Since then, the company has only increased growing capacity. They just won an extraction license for a new facility in Saskatchewan, which is expected to come online in Fall 2019 and extract around 5,000 kilograms of hemp a day.
Broadly, then, Canopy is rapidly increasing their growing capacity. Ultimately, this ends with Canopy having a lot more supply than all of its competitors, which results in Canopy selling a lot more weed than all of its competitors, too.
Big picture – Canopy’s sales trends are slowing right now, but huge growing capacity expansions imply that this slowdown will be replaced by acceleration pretty soon.
Rec 2.0 Will Create A Rising Cannabis Tide
The second big reason to believe that CGC stock could rally back towards $50 over the next few quarters is that the legalization of cannabis 2.0 products will create a rising tide across the whole cannabis industry that should lift all boats.
Specifically, in late 2019, Canada is set to introduce a whole new portfolio of cannabis products into the legal market, including edibles and vapes, which are two of the most popular ways to consume cannabis.
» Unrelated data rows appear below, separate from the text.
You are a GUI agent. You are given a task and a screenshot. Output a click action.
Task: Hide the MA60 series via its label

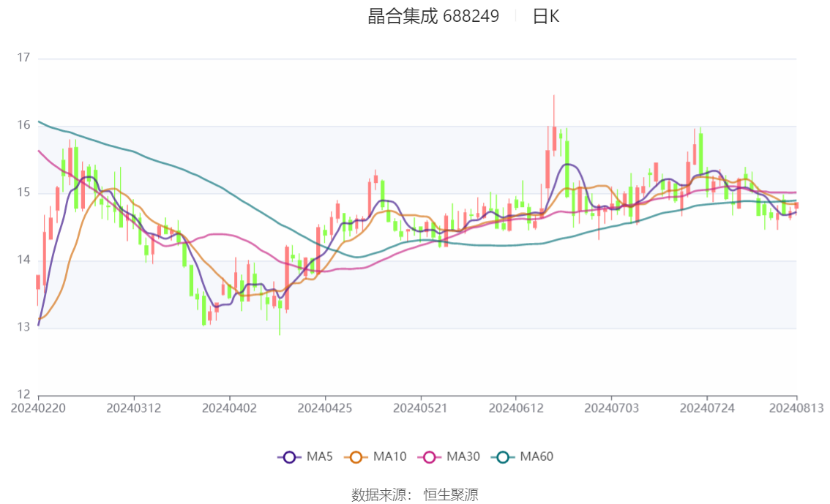click(536, 456)
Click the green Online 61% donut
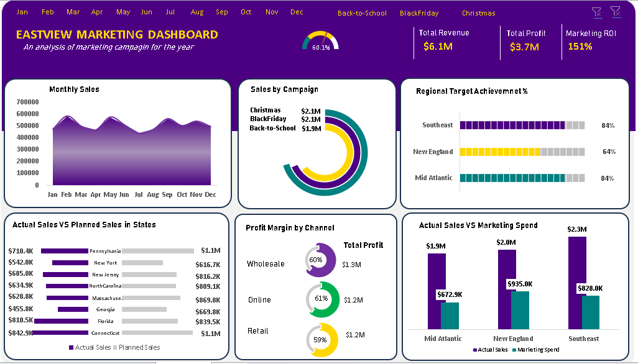This screenshot has height=364, width=638. click(x=322, y=299)
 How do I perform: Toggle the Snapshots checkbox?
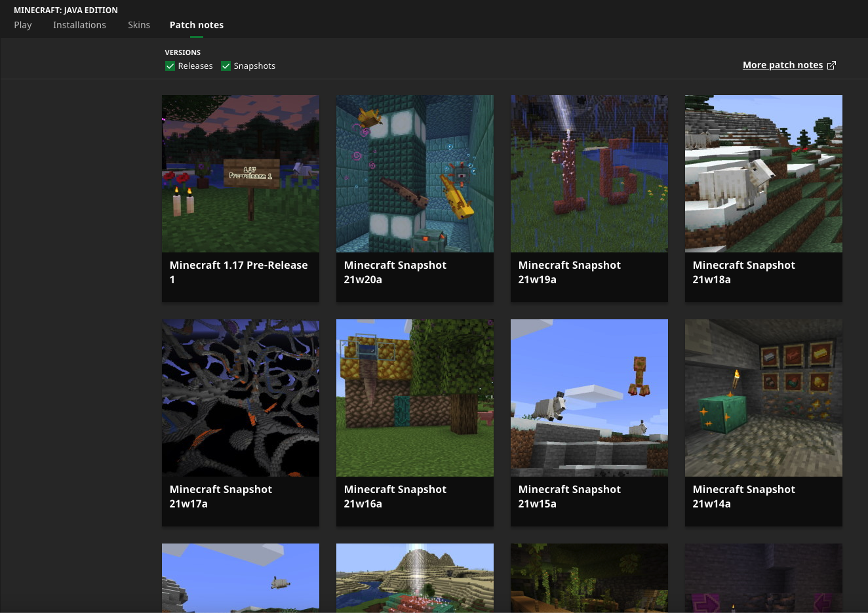(x=226, y=66)
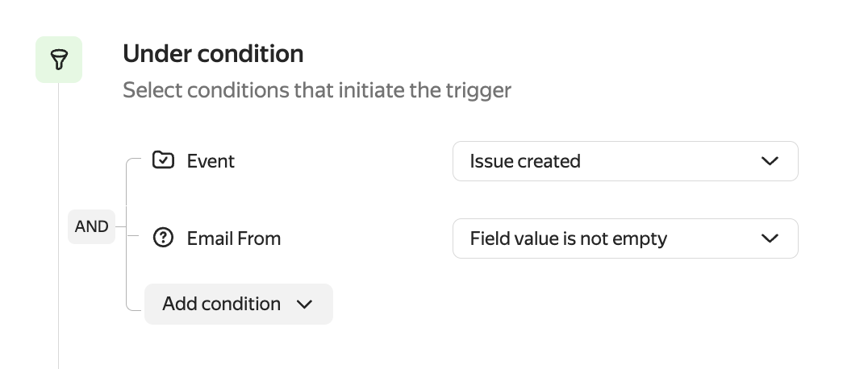Toggle the AND logical operator badge

(x=91, y=226)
The introduction of these new cannabis products will increase the legal market’s reach, broaden demand and interest, and ultimately grow the market. This broad market growth should provide a rising tide which lifts all boats.
Further, because of the company’s huge capacity build-out, Canopy Growth could actually be a huge winner with rec 2.0. Just consider, at the same time that a slew of new cannabis products are months away from coming to market, Canopy is aggressively building out their cannabis supply.
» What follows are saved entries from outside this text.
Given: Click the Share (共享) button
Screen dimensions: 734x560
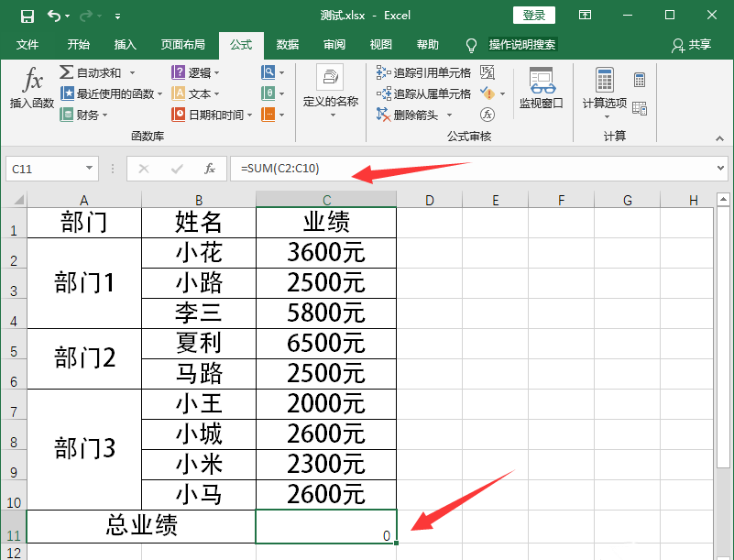Looking at the screenshot, I should [x=692, y=45].
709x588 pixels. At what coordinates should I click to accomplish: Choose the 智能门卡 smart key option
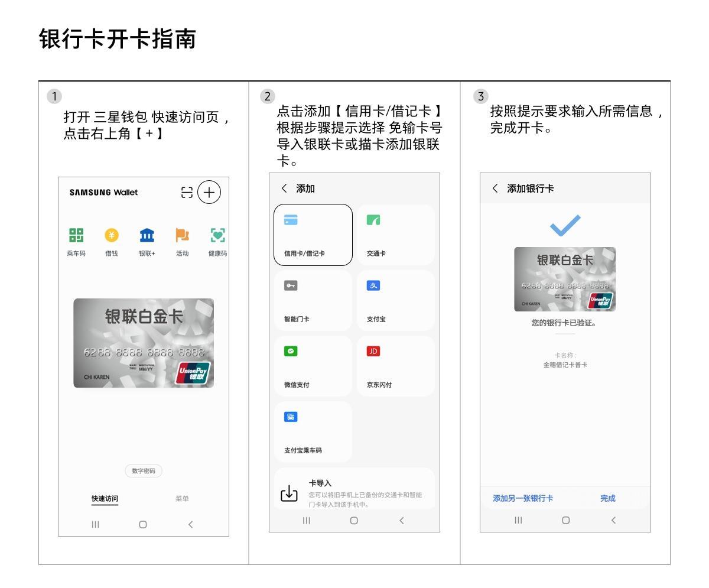pyautogui.click(x=313, y=300)
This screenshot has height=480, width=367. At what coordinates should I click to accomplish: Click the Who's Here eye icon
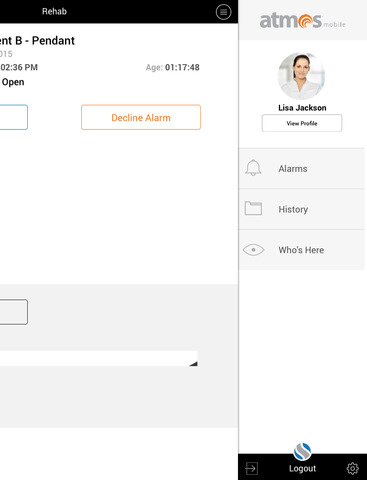[x=253, y=250]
That combination ultimately implies that Canopy is gearing up to sell a bunch of rec 2.0 cannabis, meaning growth rates in 2020 could look a lot prettier than they do today.
Gross Margins Will Improve Meaningfully
The third big reason to believe that CGC stock could rally back towards $50 over the next few quarters is that gross margins are set to improve meaningfully.
Canopy’s gross margin performance to-date has been disappointing. This was once a 40%-plus gross margin business. Over the past few quarters, gross margins have dipped into sub-20% territory as the company has emphasized capacity build-out and retrofitting. But, this capacity build-out won’t last forever.
Instead, it appears that the bulk of this capacity expansion is over. If so, then overall gross margins will improve meaningfully over the next few quarters, since gross margins last quarter ex capacity and retrofitting impacts were around 32% – versus the reported 15%.
Further, management plans to start optimizing their growing facilities soon. That will provide a lift to gross margins, too. Even further, rec 2.0 cannabis products carry a higher gross margin, so that will provide another lift to gross margins.
At the end of the day, management is pointing towards 40% gross margins by the end of fiscal 2020, and the fundamentals make it seem like that target is entirely doable. Thus, over the next four quarters, gross margins have potential to go from 15% to 40%. That’s a big enough uptake to provide a meaningful tailwind for Canopy Growth stock.
Bottom Line on Canopy Growth Stock
CGC stock has been through turbulent times. It’s unlikely that this turbulence will subside any time soon, but turbulence is a double-edged sword. It means big drops and big rallies. The next move in Canopy Growth stock will likely be a big rally, so taking advantage of the turbulence and buying Canopy Growth on this dip seems like a smart move.
As of this writing, Luke Lango was long CGC.